- [What is required] Filter these entries so that only lines with the word "text" remain.

Pixel coordinate grounding data:
=== Begin Enclosure ===

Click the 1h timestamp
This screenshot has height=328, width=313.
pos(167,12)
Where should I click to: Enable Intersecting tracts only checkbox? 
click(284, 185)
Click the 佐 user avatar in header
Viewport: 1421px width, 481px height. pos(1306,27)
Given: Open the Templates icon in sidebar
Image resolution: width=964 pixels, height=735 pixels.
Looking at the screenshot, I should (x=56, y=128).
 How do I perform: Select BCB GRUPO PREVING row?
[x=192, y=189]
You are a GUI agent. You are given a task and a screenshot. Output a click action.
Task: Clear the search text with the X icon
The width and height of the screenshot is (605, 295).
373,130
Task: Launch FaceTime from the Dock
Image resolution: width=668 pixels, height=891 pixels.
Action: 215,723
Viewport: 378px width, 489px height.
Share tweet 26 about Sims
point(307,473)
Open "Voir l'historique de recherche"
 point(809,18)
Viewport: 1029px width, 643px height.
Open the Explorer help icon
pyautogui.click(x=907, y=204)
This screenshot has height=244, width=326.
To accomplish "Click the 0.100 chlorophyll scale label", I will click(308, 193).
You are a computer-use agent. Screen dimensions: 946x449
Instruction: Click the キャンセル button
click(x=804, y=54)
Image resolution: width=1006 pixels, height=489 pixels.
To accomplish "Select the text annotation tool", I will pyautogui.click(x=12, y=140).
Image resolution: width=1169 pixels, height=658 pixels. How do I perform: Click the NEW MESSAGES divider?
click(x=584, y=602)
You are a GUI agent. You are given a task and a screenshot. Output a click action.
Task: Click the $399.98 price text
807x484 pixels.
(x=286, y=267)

=== End Enclosure ===

- [Answer space]
Task: Clear the search text with the X icon
To accomplish "Select the text annotation tool", I will pyautogui.click(x=12, y=140).
Task: Click the $399.98 price text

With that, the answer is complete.